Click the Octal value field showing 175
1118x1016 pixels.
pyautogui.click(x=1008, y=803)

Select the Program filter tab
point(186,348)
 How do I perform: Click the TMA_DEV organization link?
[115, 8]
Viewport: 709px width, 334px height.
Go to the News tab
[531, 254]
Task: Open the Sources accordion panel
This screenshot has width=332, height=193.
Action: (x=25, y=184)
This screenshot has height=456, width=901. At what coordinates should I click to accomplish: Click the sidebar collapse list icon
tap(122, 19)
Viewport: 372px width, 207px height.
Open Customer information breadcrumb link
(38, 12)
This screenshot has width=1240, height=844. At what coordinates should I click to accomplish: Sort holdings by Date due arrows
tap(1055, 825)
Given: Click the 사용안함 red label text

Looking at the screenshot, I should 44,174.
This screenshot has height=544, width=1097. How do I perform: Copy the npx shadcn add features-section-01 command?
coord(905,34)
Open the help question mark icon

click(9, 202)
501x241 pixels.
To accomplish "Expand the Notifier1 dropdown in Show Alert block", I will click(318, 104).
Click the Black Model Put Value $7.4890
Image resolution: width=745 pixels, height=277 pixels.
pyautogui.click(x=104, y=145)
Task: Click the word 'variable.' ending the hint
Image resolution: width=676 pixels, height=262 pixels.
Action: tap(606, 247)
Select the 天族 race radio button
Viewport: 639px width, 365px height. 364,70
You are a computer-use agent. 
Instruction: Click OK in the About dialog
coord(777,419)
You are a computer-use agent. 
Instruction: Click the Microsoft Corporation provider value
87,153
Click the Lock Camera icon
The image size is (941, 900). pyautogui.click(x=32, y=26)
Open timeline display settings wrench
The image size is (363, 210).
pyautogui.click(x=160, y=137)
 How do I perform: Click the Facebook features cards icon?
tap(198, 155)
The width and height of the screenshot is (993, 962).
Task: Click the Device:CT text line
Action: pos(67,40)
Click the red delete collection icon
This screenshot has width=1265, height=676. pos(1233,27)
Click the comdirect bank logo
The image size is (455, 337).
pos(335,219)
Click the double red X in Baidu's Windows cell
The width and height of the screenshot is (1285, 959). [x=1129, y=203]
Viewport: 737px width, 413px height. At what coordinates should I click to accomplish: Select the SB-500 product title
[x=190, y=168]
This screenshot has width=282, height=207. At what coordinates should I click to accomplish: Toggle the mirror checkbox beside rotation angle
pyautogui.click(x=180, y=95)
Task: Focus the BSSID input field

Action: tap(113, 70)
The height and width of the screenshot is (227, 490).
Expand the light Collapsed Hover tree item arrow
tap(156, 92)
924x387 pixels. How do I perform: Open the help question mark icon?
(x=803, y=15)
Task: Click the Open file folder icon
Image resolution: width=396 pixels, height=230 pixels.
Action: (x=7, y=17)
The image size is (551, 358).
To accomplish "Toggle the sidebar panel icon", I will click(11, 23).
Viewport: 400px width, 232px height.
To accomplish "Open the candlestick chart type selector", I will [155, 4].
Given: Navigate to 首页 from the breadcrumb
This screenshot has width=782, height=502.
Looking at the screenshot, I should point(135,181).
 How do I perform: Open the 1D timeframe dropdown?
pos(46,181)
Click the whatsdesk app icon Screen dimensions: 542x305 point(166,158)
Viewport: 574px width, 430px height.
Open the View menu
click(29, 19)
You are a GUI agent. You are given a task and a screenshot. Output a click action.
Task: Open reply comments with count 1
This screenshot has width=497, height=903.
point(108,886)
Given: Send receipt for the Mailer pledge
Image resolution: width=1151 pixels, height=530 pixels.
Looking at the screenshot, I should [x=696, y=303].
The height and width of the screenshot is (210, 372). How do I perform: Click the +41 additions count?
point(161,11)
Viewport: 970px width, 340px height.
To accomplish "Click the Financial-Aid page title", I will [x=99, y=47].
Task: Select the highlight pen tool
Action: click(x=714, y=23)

# WORK INSTRUCTION:
In the material above, find every line that has the string "panel" and pull those lines out.

# RESULT FOR THIS TASK:
Task: Open the Sources accordion panel
To accomplish "Toggle the sidebar panel icon", I will click(11, 23).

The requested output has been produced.